Task statement — Recast the stretch of the records from the line containing "The width and height of the screenshot is (1512, 812)." through the line containing "[x=39, y=548]" as a Markdown table with the columns Row and Line. Leave out any blank lines.

─── Record extracts ───

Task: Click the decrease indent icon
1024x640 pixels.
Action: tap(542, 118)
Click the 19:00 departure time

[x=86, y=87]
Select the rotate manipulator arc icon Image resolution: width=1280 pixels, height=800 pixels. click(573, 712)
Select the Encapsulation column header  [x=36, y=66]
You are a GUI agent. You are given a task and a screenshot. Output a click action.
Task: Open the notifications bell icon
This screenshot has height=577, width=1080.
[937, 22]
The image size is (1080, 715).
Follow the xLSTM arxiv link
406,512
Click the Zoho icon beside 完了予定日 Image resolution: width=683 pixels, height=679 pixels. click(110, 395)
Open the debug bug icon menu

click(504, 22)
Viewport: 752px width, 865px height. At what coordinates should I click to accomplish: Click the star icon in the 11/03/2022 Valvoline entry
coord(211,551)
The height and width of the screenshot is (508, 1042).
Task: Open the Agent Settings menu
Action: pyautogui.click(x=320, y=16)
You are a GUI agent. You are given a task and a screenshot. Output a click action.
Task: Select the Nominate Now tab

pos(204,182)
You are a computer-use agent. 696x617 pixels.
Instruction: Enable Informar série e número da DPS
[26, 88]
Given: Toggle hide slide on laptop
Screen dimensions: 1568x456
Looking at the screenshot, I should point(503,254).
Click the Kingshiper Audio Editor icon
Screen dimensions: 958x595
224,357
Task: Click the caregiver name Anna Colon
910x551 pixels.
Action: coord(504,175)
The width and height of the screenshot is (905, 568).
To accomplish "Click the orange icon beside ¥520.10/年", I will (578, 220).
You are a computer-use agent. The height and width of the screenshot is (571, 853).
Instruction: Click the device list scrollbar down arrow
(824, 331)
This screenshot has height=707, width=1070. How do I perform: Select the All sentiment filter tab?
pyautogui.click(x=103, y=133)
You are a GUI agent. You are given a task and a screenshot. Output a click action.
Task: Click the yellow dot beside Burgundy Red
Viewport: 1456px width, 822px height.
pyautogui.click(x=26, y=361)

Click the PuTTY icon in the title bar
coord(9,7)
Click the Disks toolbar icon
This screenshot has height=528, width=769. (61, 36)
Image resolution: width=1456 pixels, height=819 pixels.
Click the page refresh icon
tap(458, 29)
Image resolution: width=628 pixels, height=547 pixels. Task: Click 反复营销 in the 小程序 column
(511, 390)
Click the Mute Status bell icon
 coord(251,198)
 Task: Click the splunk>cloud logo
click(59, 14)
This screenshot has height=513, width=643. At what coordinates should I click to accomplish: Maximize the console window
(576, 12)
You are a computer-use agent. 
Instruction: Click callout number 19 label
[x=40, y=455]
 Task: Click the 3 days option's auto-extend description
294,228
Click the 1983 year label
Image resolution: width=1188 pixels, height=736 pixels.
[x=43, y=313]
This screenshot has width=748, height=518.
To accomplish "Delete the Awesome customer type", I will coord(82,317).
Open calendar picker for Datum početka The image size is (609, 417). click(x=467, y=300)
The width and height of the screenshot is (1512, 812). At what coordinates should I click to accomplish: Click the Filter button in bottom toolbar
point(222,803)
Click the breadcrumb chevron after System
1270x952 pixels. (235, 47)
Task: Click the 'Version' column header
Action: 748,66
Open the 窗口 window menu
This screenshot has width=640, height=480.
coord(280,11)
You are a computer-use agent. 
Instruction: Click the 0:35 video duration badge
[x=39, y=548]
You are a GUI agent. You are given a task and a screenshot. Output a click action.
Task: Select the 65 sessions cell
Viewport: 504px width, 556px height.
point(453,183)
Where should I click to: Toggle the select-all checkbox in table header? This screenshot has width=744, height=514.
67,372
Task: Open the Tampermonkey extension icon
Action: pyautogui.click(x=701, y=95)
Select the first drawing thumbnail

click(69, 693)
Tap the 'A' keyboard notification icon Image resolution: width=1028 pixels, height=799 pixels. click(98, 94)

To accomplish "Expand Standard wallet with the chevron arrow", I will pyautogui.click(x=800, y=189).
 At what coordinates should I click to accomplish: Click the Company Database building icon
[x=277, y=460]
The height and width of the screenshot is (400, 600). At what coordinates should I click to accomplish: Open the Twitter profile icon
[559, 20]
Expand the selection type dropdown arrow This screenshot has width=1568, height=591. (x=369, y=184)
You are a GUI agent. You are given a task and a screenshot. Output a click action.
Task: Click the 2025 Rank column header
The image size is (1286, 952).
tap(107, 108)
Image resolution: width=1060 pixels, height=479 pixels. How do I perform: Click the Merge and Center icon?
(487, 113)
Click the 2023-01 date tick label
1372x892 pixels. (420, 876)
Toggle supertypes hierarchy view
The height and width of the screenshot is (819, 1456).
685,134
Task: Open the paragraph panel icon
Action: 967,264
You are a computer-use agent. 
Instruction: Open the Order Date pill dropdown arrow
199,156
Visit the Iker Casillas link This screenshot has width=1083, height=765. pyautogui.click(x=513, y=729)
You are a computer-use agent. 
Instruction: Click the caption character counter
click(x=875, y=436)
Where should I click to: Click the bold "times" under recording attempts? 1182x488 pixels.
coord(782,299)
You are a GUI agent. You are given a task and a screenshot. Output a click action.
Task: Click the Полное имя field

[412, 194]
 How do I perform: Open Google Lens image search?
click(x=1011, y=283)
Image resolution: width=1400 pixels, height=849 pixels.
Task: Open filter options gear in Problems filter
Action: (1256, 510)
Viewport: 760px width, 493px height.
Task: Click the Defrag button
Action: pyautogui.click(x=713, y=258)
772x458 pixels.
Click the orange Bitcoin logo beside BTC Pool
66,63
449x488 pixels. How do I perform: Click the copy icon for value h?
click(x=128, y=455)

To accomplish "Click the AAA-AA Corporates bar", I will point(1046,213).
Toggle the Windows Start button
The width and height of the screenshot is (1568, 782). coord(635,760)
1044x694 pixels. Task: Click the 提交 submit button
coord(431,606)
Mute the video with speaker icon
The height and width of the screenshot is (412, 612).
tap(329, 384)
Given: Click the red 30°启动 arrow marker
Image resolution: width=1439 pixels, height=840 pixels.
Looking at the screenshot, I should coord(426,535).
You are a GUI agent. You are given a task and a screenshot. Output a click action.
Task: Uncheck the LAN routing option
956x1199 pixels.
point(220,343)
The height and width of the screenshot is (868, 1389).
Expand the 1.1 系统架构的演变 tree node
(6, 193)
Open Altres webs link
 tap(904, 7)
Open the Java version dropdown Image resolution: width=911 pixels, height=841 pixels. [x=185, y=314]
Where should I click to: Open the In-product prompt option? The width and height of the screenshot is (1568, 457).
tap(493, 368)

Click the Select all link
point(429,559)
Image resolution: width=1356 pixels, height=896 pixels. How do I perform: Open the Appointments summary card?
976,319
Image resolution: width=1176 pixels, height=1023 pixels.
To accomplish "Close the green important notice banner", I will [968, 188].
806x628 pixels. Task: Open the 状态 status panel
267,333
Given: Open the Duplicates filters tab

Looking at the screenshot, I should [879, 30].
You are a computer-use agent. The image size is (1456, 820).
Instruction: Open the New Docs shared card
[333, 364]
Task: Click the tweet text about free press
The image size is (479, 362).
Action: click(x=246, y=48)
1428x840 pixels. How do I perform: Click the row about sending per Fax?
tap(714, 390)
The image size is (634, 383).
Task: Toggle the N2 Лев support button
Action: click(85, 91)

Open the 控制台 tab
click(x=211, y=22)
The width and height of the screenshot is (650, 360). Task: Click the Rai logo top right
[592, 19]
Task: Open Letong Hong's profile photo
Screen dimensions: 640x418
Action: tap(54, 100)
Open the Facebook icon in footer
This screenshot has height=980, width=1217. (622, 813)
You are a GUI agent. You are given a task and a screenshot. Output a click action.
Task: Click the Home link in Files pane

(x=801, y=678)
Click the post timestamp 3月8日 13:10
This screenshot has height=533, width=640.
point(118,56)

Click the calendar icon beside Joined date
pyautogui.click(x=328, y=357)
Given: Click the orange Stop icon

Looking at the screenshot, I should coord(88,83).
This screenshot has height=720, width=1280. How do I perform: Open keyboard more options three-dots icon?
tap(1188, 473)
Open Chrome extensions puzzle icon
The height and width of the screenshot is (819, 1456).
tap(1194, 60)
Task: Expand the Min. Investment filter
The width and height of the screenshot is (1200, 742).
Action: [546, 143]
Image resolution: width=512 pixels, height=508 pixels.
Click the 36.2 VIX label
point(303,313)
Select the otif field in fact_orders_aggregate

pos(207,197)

───

Result of this task —
| Row | Line |
|---|---|
| 1 | The width and height of the screenshot is (1512, 812). At what coordinates should I click to accomplish: Click the Filter button in bottom toolbar |
| 2 | point(222,803) |
| 3 | Click the breadcrumb chevron after System |
| 4 | 1270x952 pixels. (235, 47) |
| 5 | Task: Click the 'Version' column header |
| 6 | Action: 748,66 |
| 7 | Open the 窗口 window menu |
| 8 | This screenshot has width=640, height=480. |
| 9 | coord(280,11) |
| 10 | You are a computer-use agent.  |
| 11 | Instruction: Click the 0:35 video duration badge |
| 12 | [x=39, y=548] |